Theory of the first:
1). My hip wants to dislocate due to the connective tissue disease (still not named) but can't, so it just gets crazy inflamed- yowza pain!- thus causing muscle spasms, ergo affecting nerves in surrounding areas. The hip dislocated back in '94 during drill team tryouts when I did the splits and then I got up and kicked my own face. One of my favorite stories to share.
2). I might still have Ehlers Danlos - a type of connective tissue disease that has many types. I have to go get a different gene tested in HOUSTON to figure it out. This will probably take months, but she still wants this done. This disease affects the joints and whatnot. She isn't happy with my connective tissue disorder being: "not otherwise specified"

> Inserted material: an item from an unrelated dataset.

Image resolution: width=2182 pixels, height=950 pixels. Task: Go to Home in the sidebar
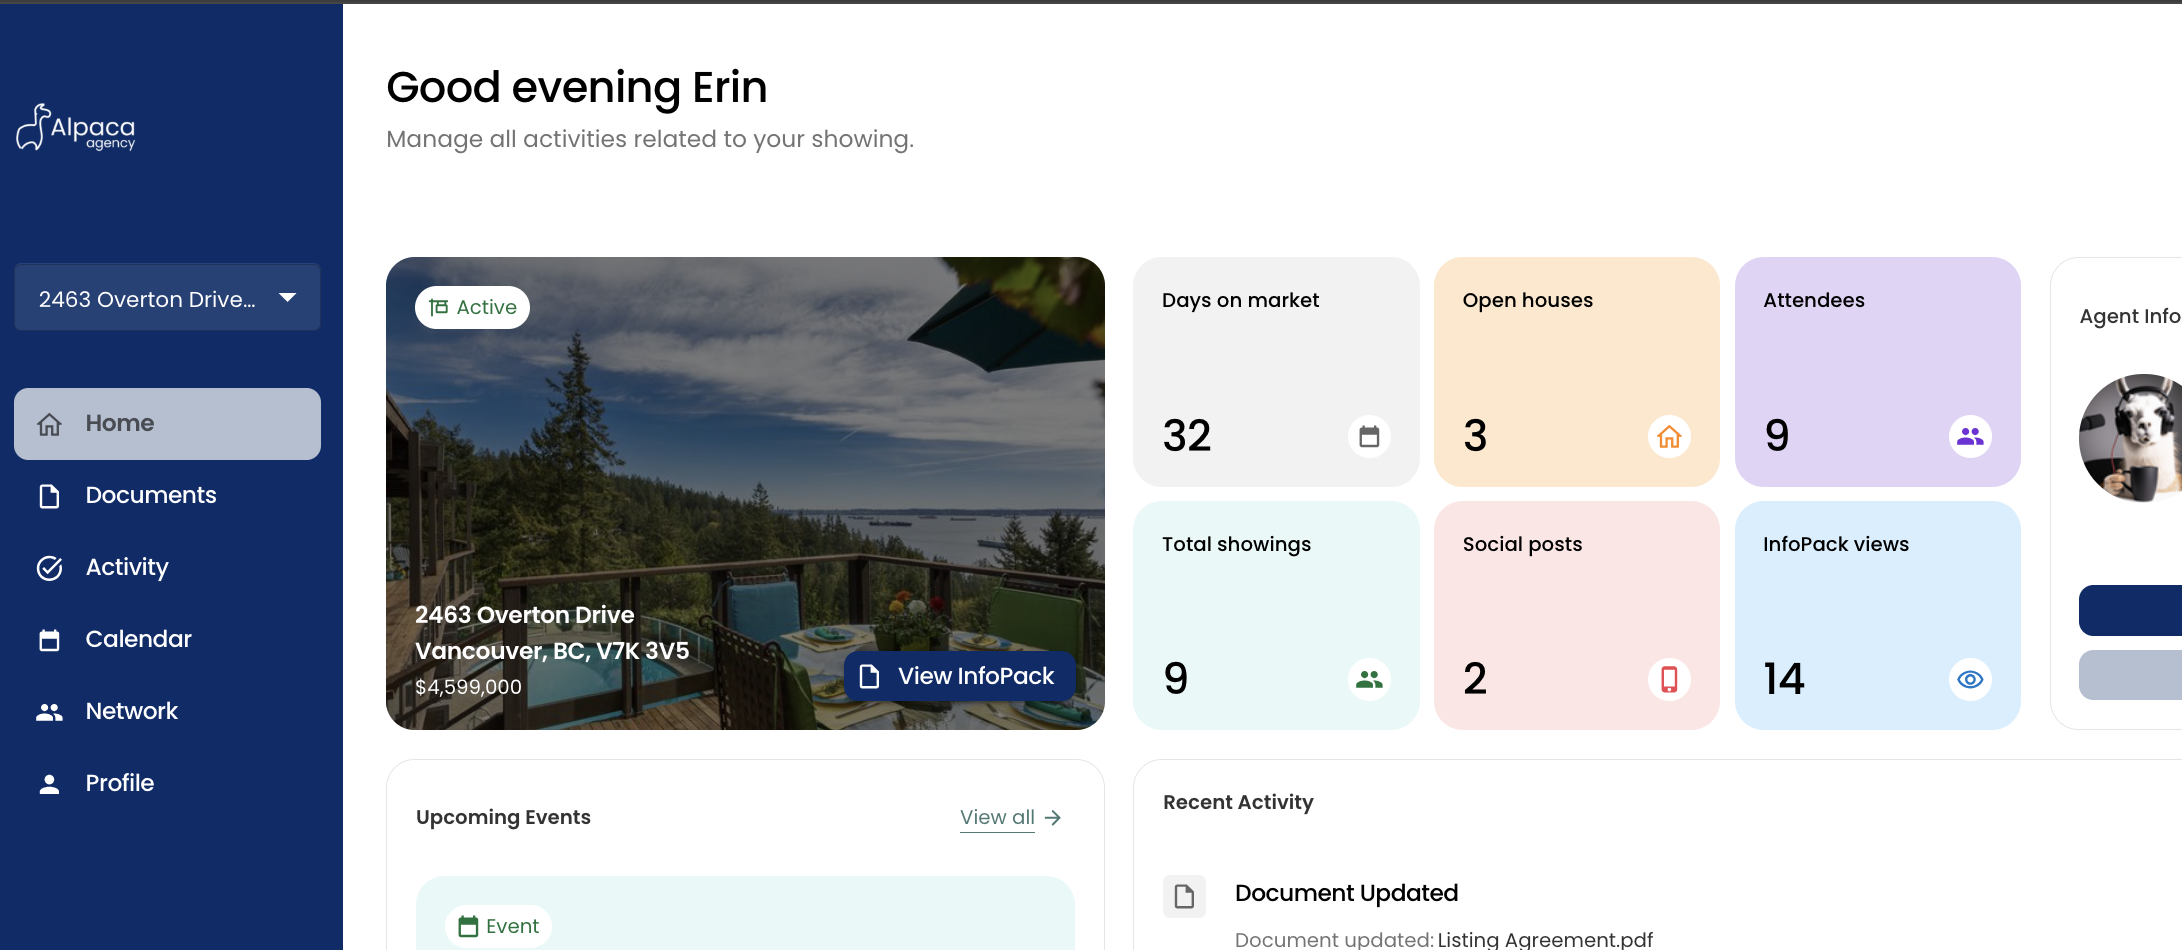tap(167, 424)
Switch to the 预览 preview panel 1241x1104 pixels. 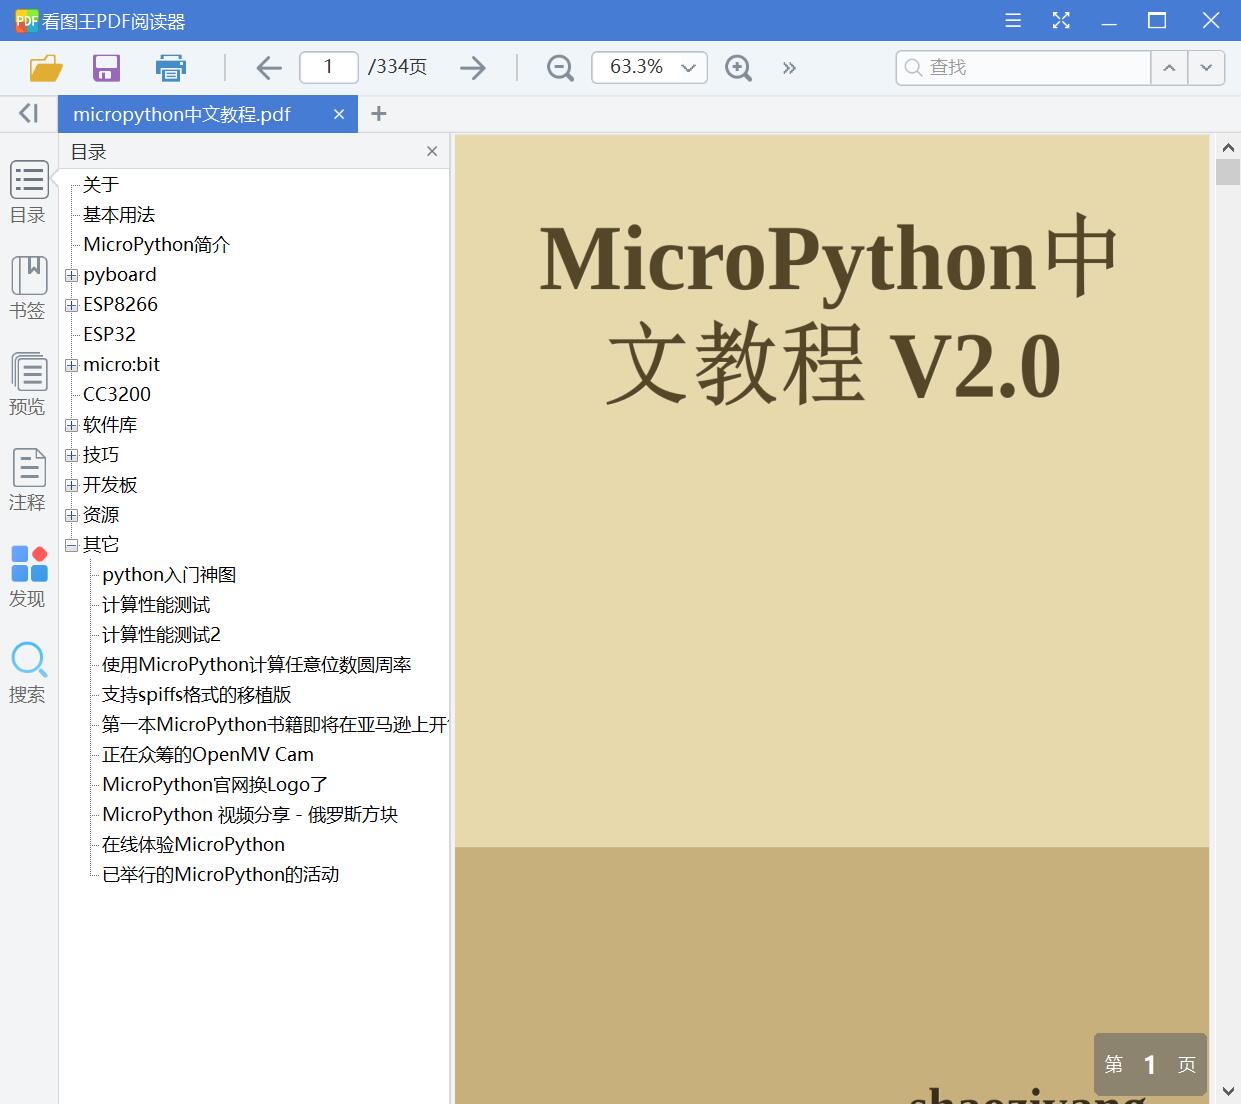click(28, 383)
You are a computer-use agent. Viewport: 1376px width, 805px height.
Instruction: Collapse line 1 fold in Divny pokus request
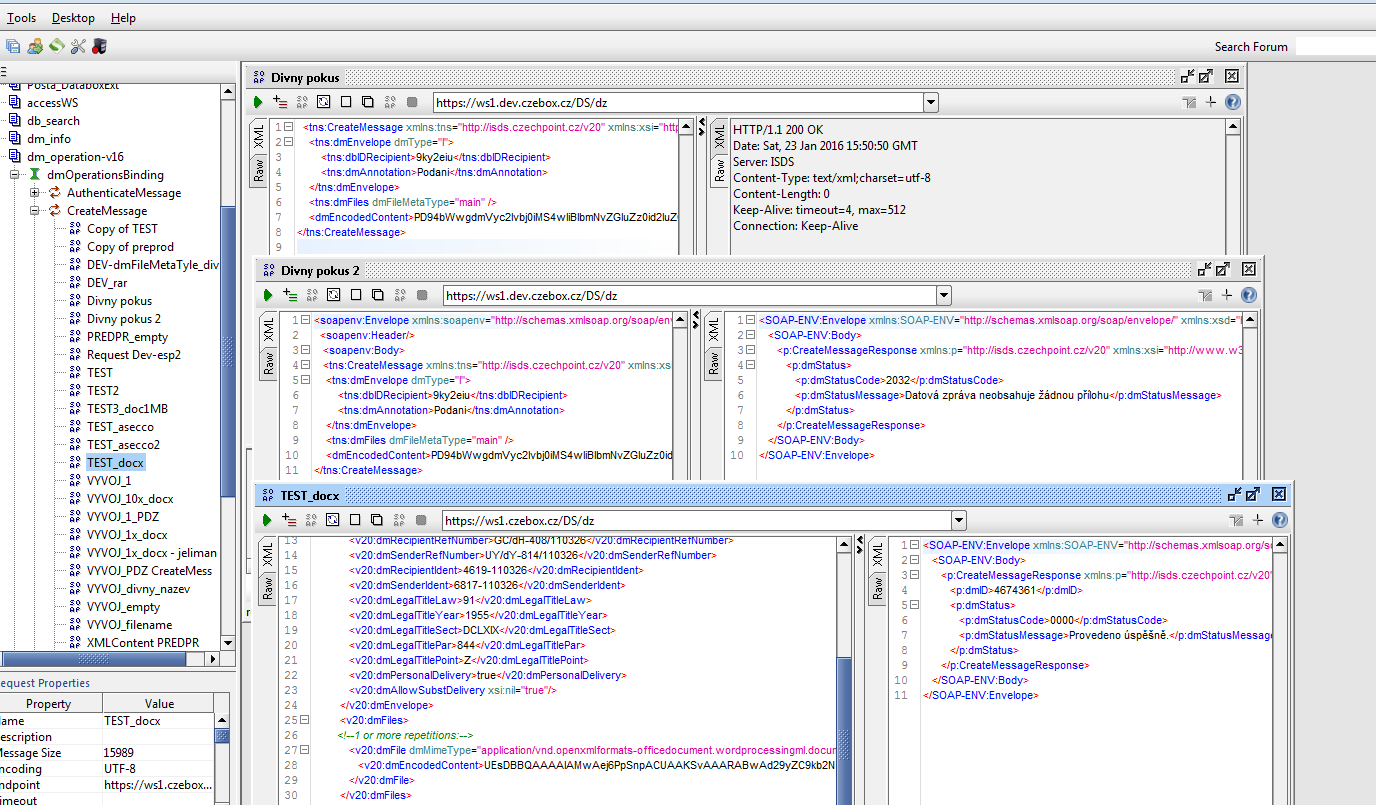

3). I might have a form of Lupus due to my ANA bloodwork being positive. This doesn't mean I have the systemic Lupus you hear about, no but more of the weirder forms (duh) that mess up connective tissue. She ran more bloodwork yesterday to get that looked at.
4). I get a catscan of the hip next week - Wed. Just throwing that in, not really theorizing there.
5). I'm actually a real "weirdo" a la Gonzo in the Muppets.

Needless to say, Dr. B is on the case!!! I'm so thankful that I was referred to her by Dr. Shahed (neuro genius). Oh and I got a whole new medicine regimen to in the meantime treat the symptoms which by the way, is all you can do with any of those above theories. Manage it. Who cares! I'll take managing over living in pain all day any day, right!? I was overjoyed with how well the appt went yesterday. Plus, I got a Reeses buttercup, could you ask for more? Well, you could, but lunch was too far off.

So I go back to Dr. B in 3 weeks after the medicine regimen has been in action. I have a feeling with the right mix of anti-inflam and muscle relaxers I could be a pain-free walker here real soon!!! Praise the Lord from whom all blessings flow!